指示 1 | 提示文によると、検出器の利得は何によって除算器240に供給されるか。

散乱パワー=検出器出力/(レーザパワー)(検出器利得) 式10
かかる方法で検出器の出力を正規化することによって、レーザパワー制御装置は、レーザパワー減衰器に所与の信号レベルで切り替えるのではなく、同じ散乱光レベルで一貫して切り替えさせる。すなわち、検出器の利得が増加すると、すべての信号はより大きくなる。検出器の利得が増加する際に検出器の出力が正規化されない場合、切り替えは、実際に意図されるよりも小さな粒子サイズで発生する可能性がある。入射レーザパワーと検出器の利得に対して検出器の出力を正規化することは、所与のサイズの粒子が検出されると(例えば、より低いパワー・レベルに)一貫して切り替えることを可能にする。
【0100】
図7に示されるように、除算器240は、光検出器18からのアナログ信号として、あるいは、ADC22又はプロセッサ24からのフィルタ処理及びデジタル化された信号として検出器の出力(すなわち、試料から検出された散乱光)を受信することが可能である。検出器の利得(すなわち、検出器に関連する現在の増幅)は、プロセッサ24によって除算器240に供給される。使用される特定の光検出器に応じて可変又は固定であってよい。しかし、下でより詳細に説明されるように、入射レーザパワーは、2つの方法のうちの1つで除算器240に供給されてもよい。
【0101】
いくつかの実施形態では、除算器240によって生成された、正規化された散乱パワー信号は、図7及び図9〜図11で破線によって示されるように、プロセッサ24に供給し戻される。すなわち、除算器240は、走査結果として、入射レーザパワーと検出器の利得に対して正規化されている散乱データ(すなわち、検出器の出力)を提示するために使用される。プロセッサに送られる前にデータを正規化することによって、実際の検出された散乱パワーは、欠陥のサイズを正確に検出するために使用される。例えば、大きな粒子全体にわたって走査する際に入射レーザパワーが低下した場合、ADCカウント(すなわち、検出器の出力)は減衰されていない場合よりも必然的に低いものになる。これは、プロセッサによって供給される走査結果は、実際にそこに存在するものより小さな欠陥を示すことになることを意味する。散乱データを正規化することは、プロセッサが欠陥のサイズをより正確に決定することを可能にする。

データ抜粋 |
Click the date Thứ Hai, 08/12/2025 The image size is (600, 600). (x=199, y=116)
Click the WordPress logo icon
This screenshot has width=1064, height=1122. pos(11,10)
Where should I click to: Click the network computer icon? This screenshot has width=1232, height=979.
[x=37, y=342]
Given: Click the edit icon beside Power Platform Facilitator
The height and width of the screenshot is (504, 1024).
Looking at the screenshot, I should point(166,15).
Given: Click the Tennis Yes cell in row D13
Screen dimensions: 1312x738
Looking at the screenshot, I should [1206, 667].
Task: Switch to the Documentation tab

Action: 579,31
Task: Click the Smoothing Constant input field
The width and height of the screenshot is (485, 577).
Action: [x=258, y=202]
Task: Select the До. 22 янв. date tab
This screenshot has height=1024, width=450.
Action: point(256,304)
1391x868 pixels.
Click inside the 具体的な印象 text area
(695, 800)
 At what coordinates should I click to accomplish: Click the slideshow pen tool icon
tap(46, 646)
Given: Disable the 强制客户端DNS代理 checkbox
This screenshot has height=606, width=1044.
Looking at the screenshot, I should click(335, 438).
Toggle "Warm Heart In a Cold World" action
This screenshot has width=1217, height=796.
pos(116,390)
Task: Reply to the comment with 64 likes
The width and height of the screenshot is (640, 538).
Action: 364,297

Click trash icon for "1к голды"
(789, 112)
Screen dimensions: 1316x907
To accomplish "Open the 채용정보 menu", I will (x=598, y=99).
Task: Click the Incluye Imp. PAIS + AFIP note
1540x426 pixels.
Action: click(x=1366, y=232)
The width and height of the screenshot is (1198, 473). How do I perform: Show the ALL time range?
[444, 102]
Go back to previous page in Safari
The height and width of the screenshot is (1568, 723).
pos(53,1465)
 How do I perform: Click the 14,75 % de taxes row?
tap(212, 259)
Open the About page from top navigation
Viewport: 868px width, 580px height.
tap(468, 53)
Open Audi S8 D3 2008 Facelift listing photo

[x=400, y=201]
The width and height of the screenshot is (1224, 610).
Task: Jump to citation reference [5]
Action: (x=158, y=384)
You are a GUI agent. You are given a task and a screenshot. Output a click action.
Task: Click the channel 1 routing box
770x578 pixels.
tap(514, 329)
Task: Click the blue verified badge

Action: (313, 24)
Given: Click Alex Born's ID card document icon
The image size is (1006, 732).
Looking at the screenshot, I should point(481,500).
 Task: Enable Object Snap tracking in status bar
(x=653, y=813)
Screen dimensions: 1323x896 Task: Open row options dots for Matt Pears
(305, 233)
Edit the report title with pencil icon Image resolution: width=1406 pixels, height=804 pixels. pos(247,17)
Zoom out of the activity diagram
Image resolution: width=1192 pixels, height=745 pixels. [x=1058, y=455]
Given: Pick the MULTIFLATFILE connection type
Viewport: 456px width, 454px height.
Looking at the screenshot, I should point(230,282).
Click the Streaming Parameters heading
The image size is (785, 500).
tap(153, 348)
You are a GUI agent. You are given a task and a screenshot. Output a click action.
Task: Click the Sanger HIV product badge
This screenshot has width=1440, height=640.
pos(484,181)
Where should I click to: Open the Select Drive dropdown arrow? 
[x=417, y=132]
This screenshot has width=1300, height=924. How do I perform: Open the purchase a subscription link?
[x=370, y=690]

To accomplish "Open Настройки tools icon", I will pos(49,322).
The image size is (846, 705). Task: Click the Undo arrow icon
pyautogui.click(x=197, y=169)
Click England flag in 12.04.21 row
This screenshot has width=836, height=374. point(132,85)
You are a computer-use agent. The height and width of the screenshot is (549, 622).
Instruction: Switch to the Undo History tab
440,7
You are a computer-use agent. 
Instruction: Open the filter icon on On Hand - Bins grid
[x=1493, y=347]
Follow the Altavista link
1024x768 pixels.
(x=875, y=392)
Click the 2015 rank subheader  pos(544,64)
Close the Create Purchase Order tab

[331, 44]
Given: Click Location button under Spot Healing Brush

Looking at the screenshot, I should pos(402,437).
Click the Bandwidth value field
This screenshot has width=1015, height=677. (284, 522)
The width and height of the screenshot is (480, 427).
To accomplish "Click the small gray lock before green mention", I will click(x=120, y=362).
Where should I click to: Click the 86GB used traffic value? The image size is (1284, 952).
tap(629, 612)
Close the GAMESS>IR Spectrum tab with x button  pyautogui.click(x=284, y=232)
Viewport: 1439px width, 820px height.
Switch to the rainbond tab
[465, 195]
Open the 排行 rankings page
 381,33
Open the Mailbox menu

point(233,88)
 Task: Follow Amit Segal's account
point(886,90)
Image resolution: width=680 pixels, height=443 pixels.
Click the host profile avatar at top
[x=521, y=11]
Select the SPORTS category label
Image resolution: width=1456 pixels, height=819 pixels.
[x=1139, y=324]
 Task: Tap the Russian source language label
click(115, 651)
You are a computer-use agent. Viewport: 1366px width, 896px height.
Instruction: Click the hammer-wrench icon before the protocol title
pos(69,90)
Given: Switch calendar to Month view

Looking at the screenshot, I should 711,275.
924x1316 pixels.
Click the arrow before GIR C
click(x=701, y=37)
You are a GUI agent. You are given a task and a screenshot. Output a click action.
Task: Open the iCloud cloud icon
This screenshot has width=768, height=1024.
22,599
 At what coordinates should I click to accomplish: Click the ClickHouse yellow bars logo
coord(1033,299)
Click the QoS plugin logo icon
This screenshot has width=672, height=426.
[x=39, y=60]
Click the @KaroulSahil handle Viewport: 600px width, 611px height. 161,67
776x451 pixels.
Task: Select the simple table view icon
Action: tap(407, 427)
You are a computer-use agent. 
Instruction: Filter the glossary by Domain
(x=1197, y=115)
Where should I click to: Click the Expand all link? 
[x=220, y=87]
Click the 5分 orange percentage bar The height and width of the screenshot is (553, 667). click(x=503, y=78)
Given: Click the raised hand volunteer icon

指示 2 | エントリのうち、「Given: Click the edit」を含む行から「pos(116,390)」を含む行までを、一字一句変えずに書き写しなさい。

結果 1 | プロセッサ24によって供給される。

結果 2 |
Given: Click the edit icon beside Power Platform Facilitator
The height and width of the screenshot is (504, 1024).
Looking at the screenshot, I should point(166,15).
Given: Click the Tennis Yes cell in row D13
Screen dimensions: 1312x738
Looking at the screenshot, I should [1206, 667].
Task: Switch to the Documentation tab

Action: 579,31
Task: Click the Smoothing Constant input field
The width and height of the screenshot is (485, 577).
Action: [x=258, y=202]
Task: Select the До. 22 янв. date tab
This screenshot has height=1024, width=450.
Action: point(256,304)
1391x868 pixels.
Click inside the 具体的な印象 text area
(695, 800)
 At what coordinates should I click to accomplish: Click the slideshow pen tool icon
tap(46, 646)
Given: Disable the 强制客户端DNS代理 checkbox
This screenshot has height=606, width=1044.
Looking at the screenshot, I should click(335, 438).
Toggle "Warm Heart In a Cold World" action
This screenshot has width=1217, height=796.
pos(116,390)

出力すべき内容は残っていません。